**** Record set
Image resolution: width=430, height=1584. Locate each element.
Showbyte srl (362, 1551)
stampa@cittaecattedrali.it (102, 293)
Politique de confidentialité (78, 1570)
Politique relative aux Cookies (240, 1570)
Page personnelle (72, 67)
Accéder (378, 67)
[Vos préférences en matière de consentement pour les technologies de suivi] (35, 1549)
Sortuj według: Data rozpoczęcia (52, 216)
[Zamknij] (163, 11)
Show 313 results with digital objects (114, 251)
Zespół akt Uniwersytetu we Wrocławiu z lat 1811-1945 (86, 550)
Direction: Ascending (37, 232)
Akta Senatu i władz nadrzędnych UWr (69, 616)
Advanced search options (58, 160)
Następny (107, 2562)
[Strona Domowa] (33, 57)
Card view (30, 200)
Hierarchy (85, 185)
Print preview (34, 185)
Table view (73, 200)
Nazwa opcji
********
**** Record set
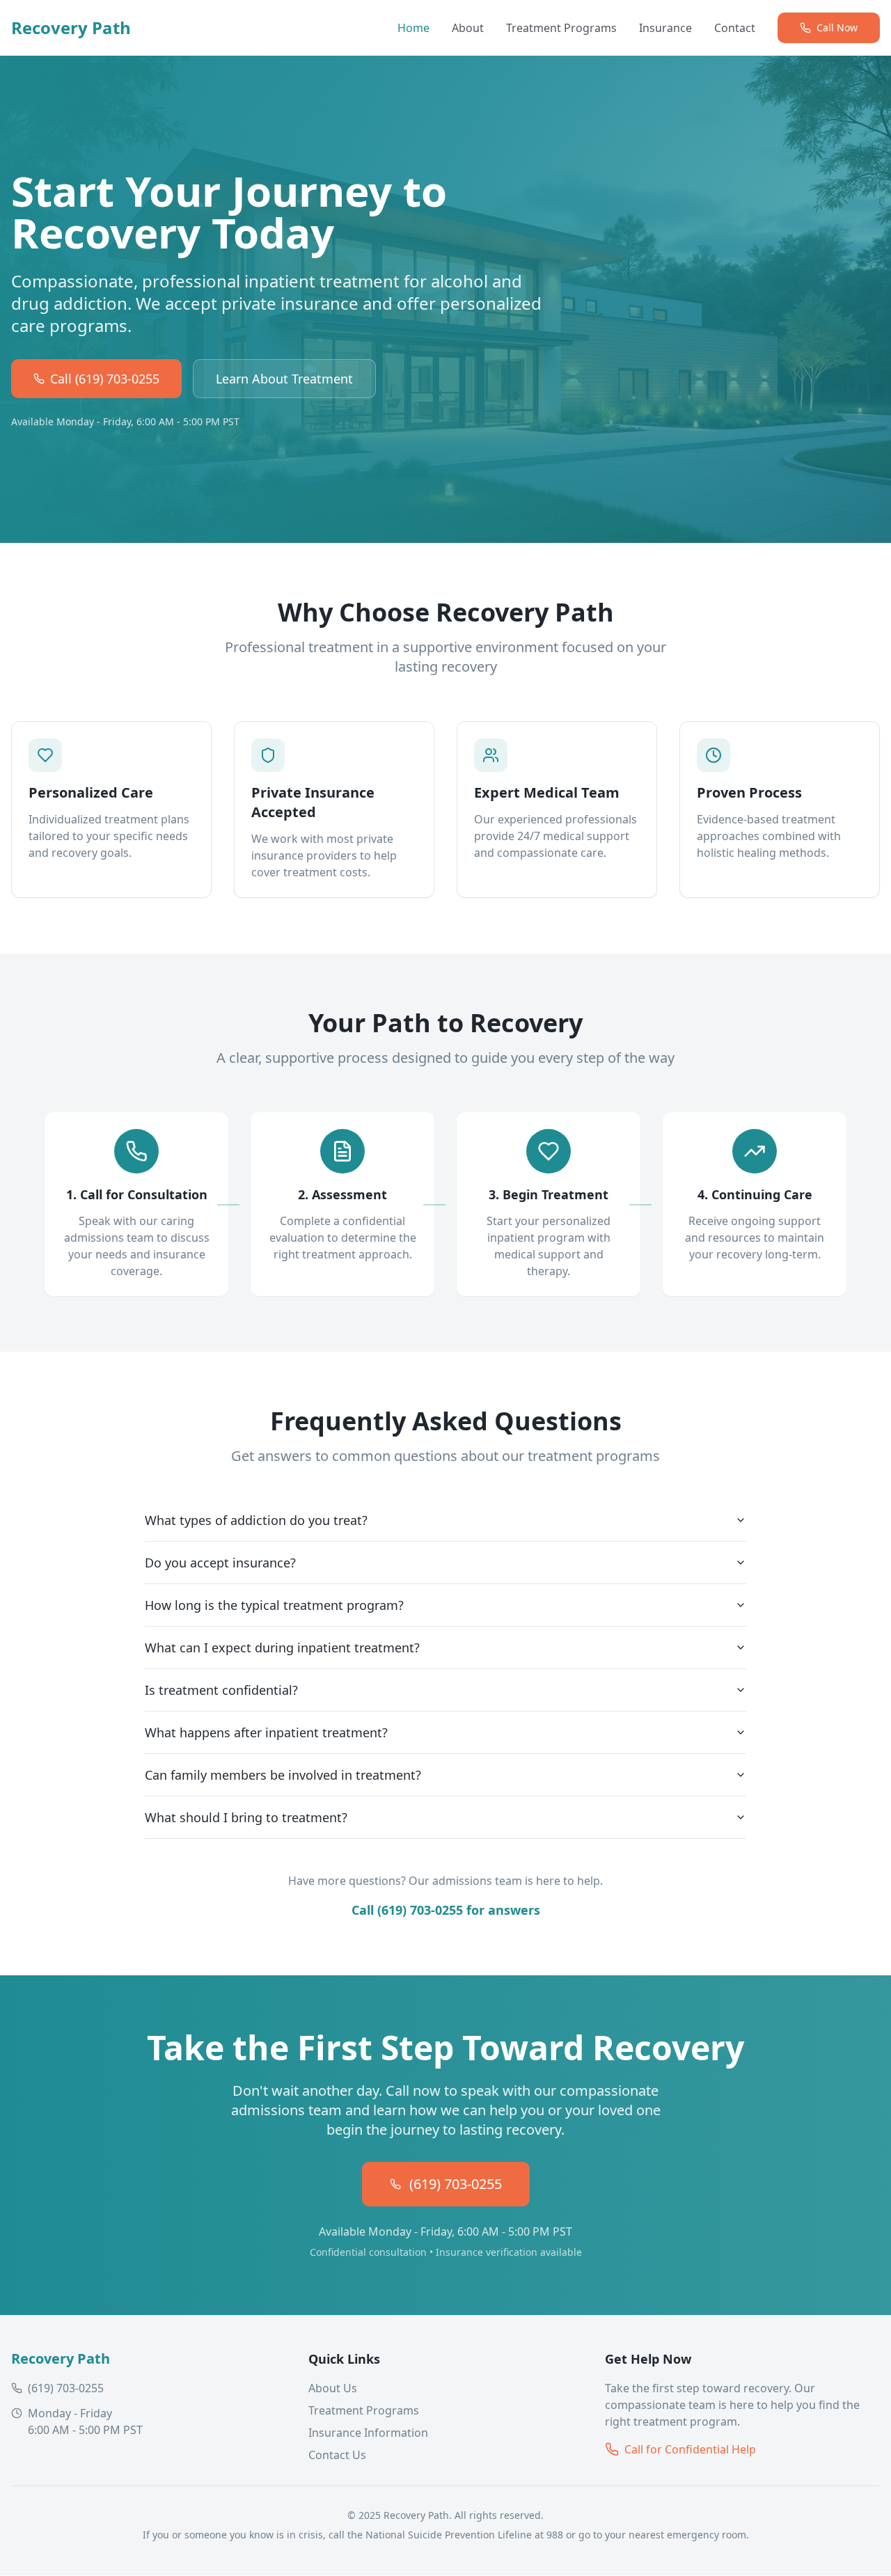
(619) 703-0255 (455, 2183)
********
**** Record set
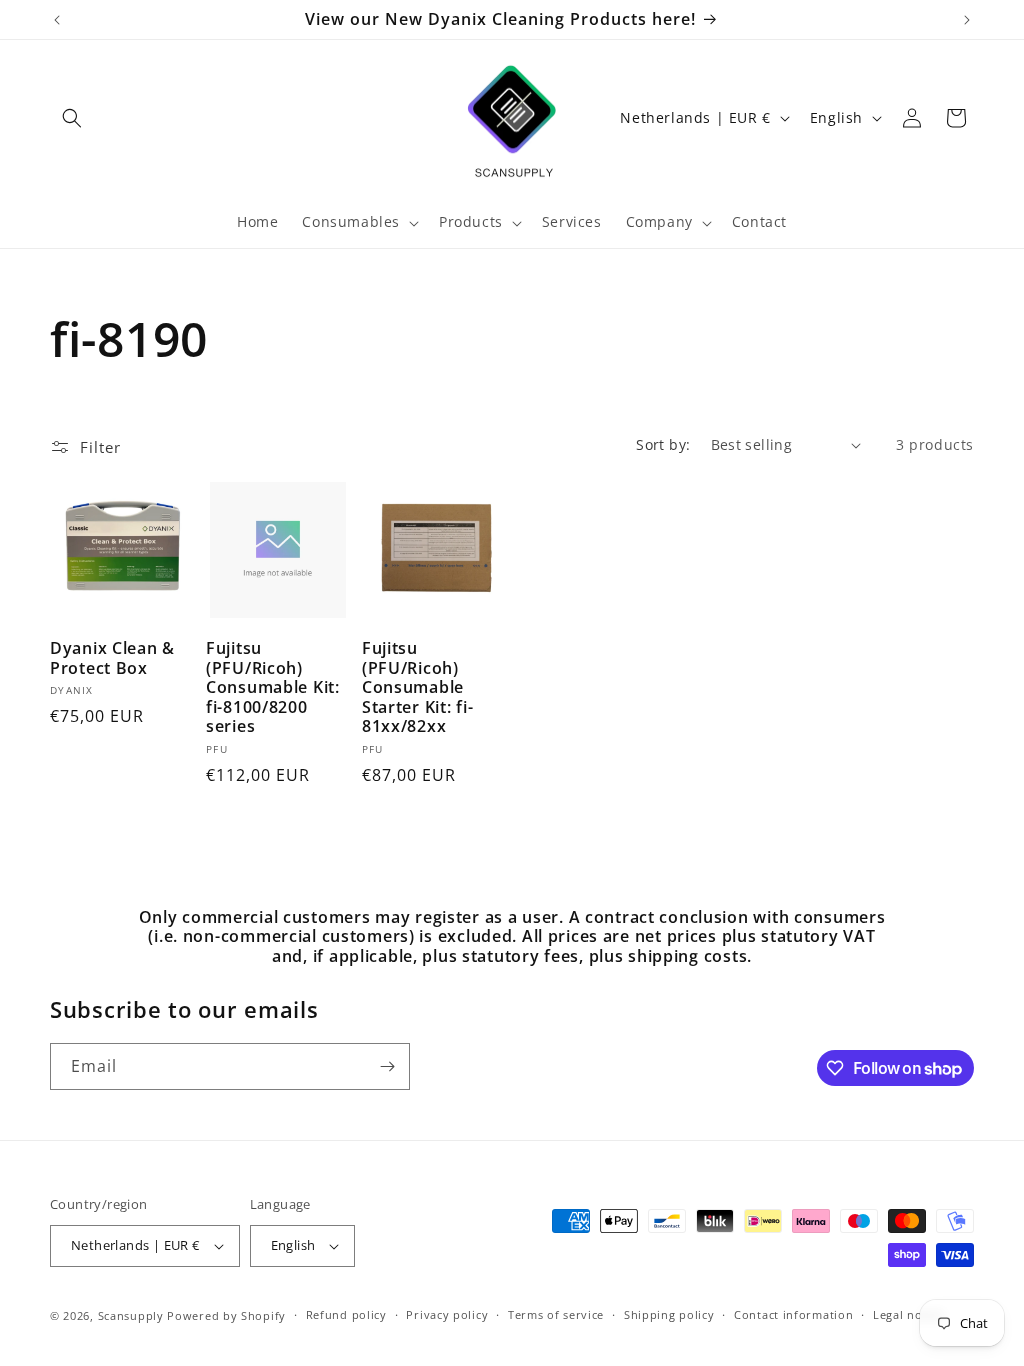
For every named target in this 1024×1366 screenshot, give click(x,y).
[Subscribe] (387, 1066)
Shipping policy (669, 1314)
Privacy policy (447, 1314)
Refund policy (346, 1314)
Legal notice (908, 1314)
********
# What you will do:
Return each line from the material that includes the string "Politique".

# Output for this exercise:
Politique de confidentialité (78, 1570)
Politique relative aux Cookies (240, 1570)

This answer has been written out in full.